TEXT SECTION:
Skip to main content

AI High Performance Infrastructure - Distributed job submission for SLURM clusters

Project description

AI Service Centre Logo

aihpi - AI High Performance Infrastructure

A Python package for simplified distributed job submission on SLURM clusters with container support. Built on top of submitit with additional features specifically designed for AI/ML workloads.

Features

  • Simple API: Configure and submit jobs with minimal code
  • Command Line Interface: aihpi CLI for easy job submission and management
  • Distributed Training: Automatic setup for multi-node distributed training
  • Container Support: First-class support for Pyxis/Enroot containers
  • Remote Submission: Submit jobs via SSH from remote machines
  • LlamaFactory Integration: Built-in support for LlamaFactory training
  • Job Monitoring: Real-time job status tracking and log streaming
  • Experiment Tracking: Integration with Weights & Biases, MLflow, and local tracking
  • Flexible Configuration: Dataclass-based configuration system

Setup and Installation

Prerequisites

  • Python ≥ 3.8
  • submitit ≥ 1.4.0
  • Access to SLURM cluster with Pyxis/Enroot (for container jobs)
Installation with pip
  1. Clone the repository:

    git clone https://github.com/aihpi/aihpi-cluster.git
    cd aihpi-cluster
    
  2. Install the package:

    # Basic installation
    pip install -e .
    
    # With experiment tracking support
    pip install -e ".[tracking]"
    
    # With all optional dependencies
    pip install -e ".[all]"
    
Installation with UV (Recommended)

STATED PROBLEM A:
Answer these questions about the aihpi package description:
(i) Which package is aihpi built on top of?
(ii) What is the minimum Python version required?
(iii) Which experiment tracking options does the package integrate with?
The records that follow are unrelated to the text.

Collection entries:
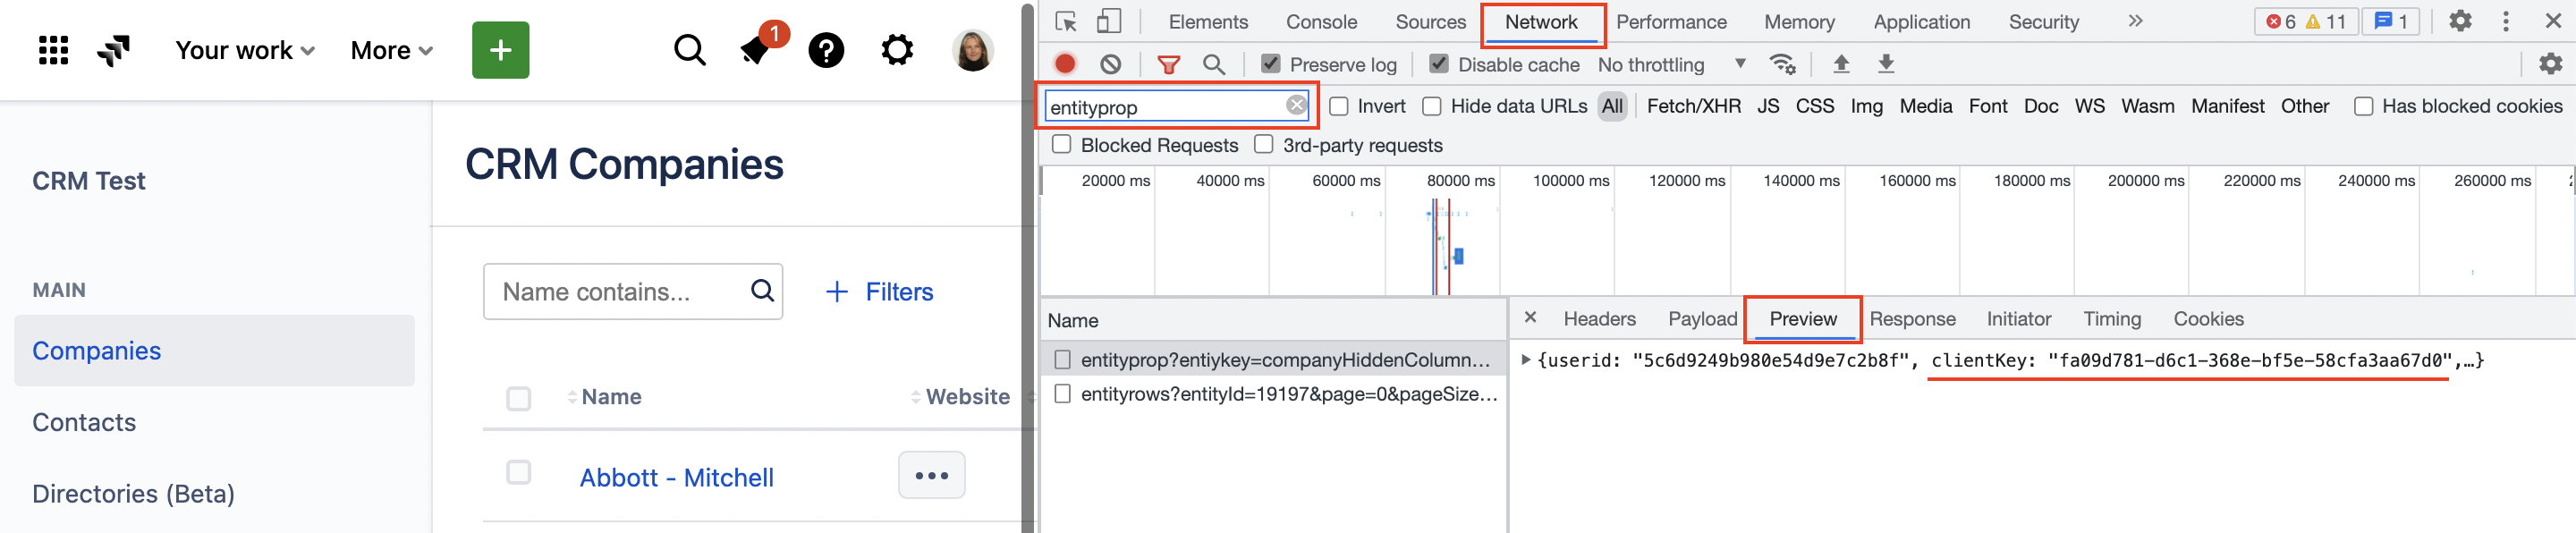This screenshot has width=2576, height=533.
Task: Toggle the device toolbar icon
Action: [x=1108, y=22]

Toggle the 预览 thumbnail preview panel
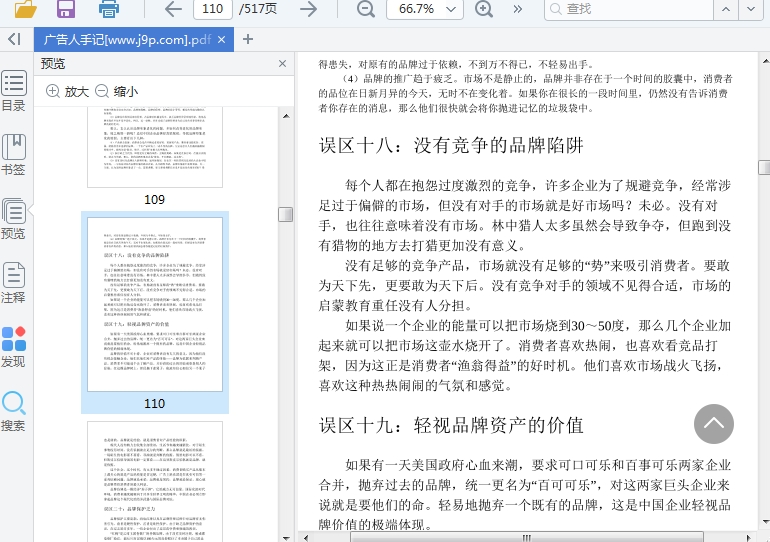14,219
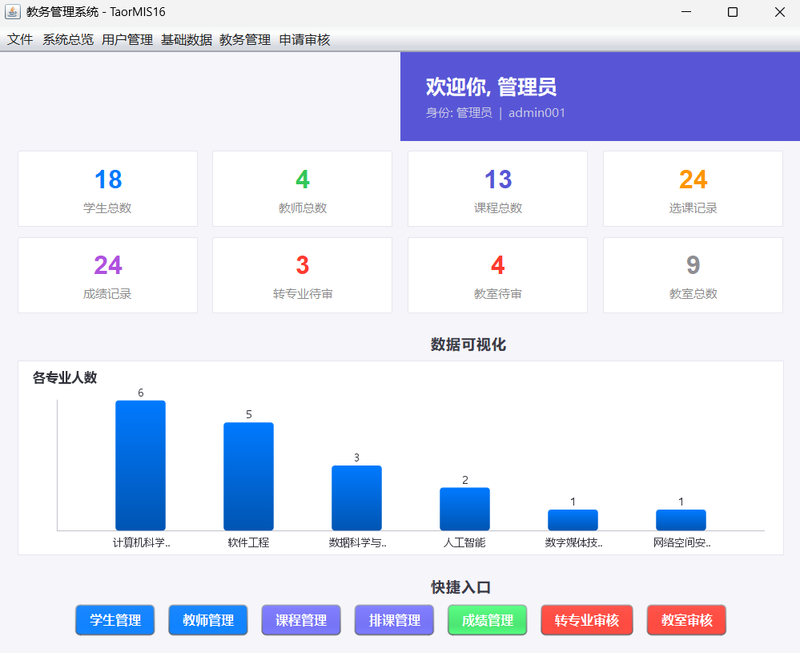Open the 系统总览 menu
Viewport: 800px width, 653px height.
pos(68,39)
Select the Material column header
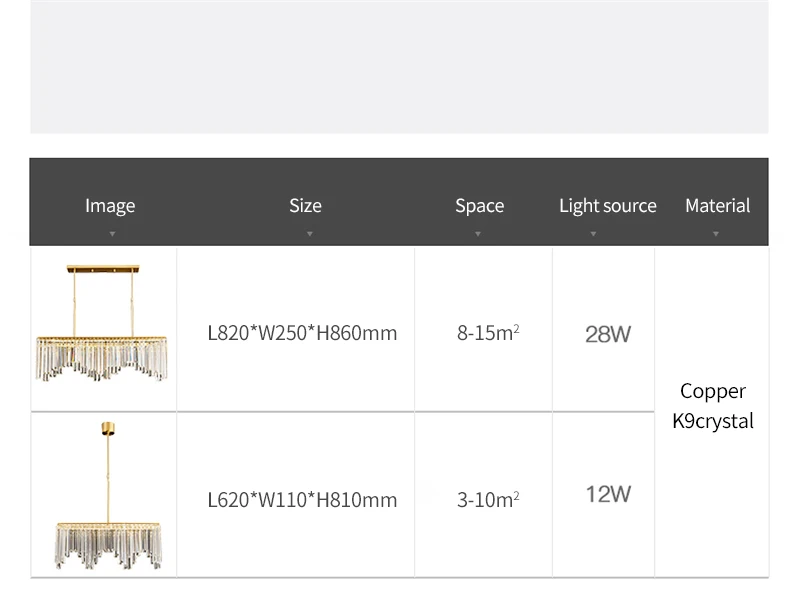 coord(717,206)
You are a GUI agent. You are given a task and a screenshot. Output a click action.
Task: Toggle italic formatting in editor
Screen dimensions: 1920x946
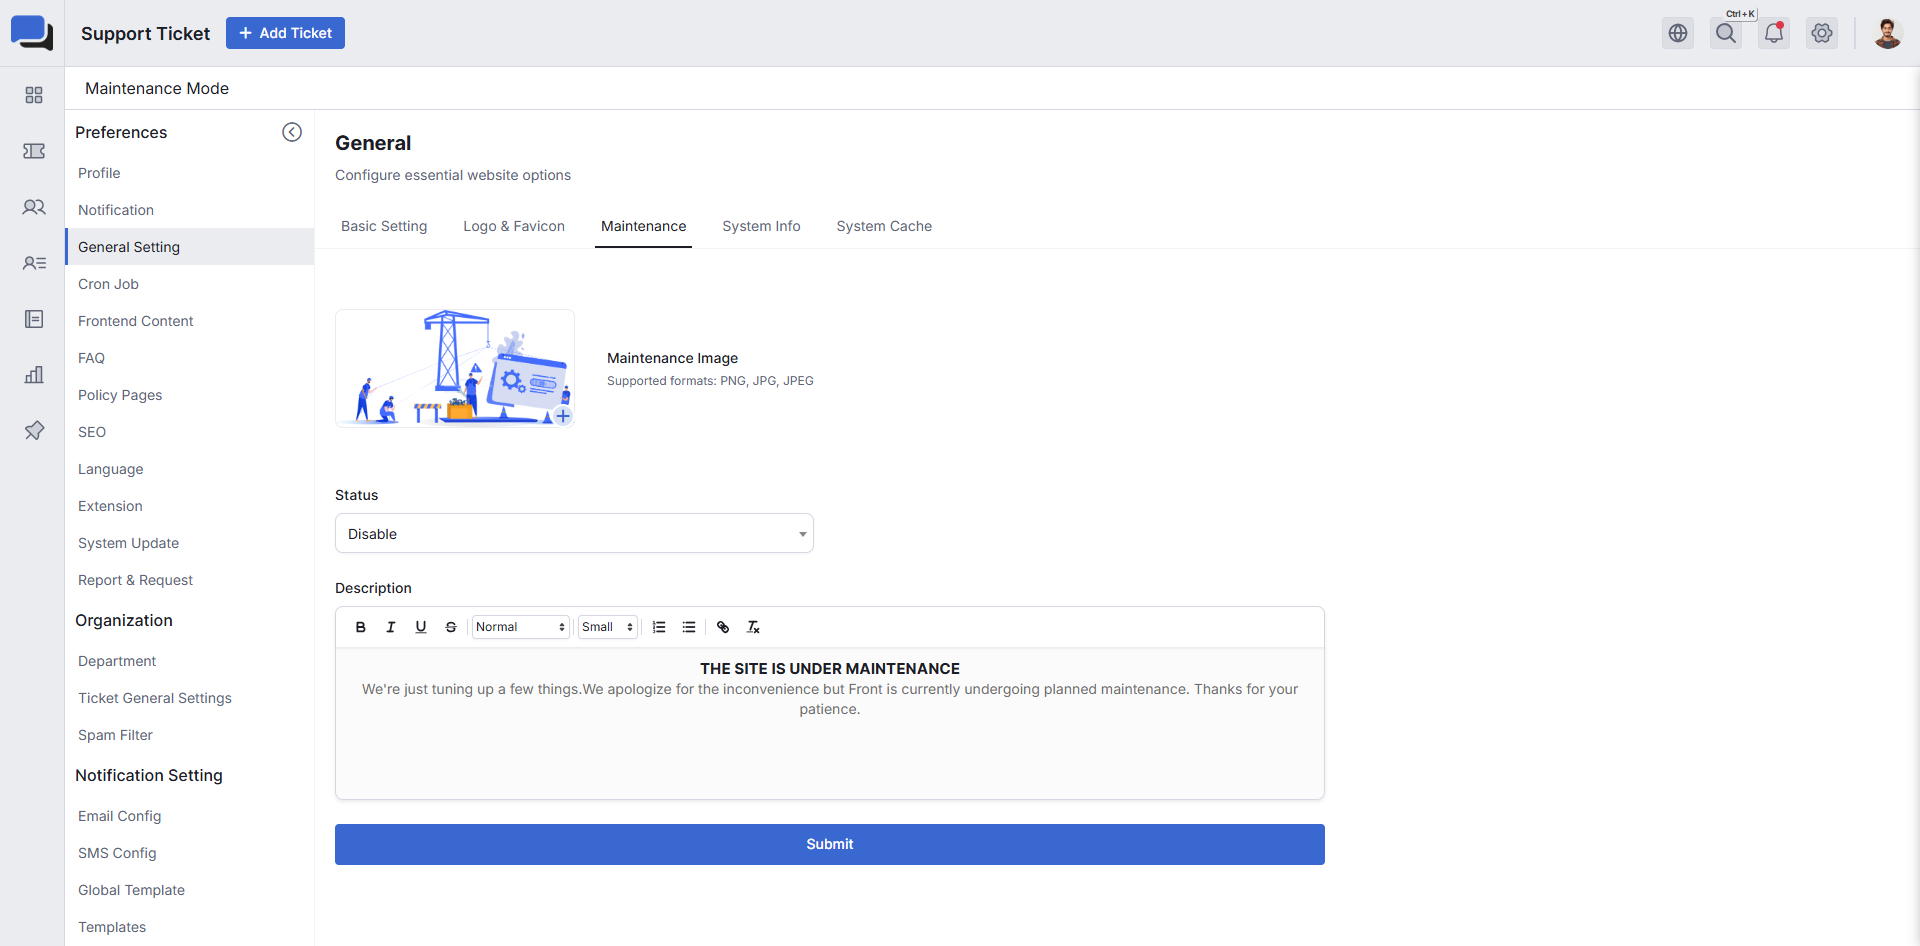pyautogui.click(x=391, y=627)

STATED PROBLEM B:
From the records, extract the lines starting at the one that contains "Select the Material column header" and continuing through the end of the records, with both ends included. Leave the pictures out.

FINISHED ANSWER A:
(i) submitit
(ii) Python 3.8
(iii) Weights & Biases, MLflow, and local tracking

FINISHED ANSWER B:
Select the Material column header
 coord(717,206)
You are a GUI agent. You are given a task and a screenshot. Output a click action.
Task: Toggle italic formatting in editor
Screen dimensions: 1920x946
pyautogui.click(x=391, y=627)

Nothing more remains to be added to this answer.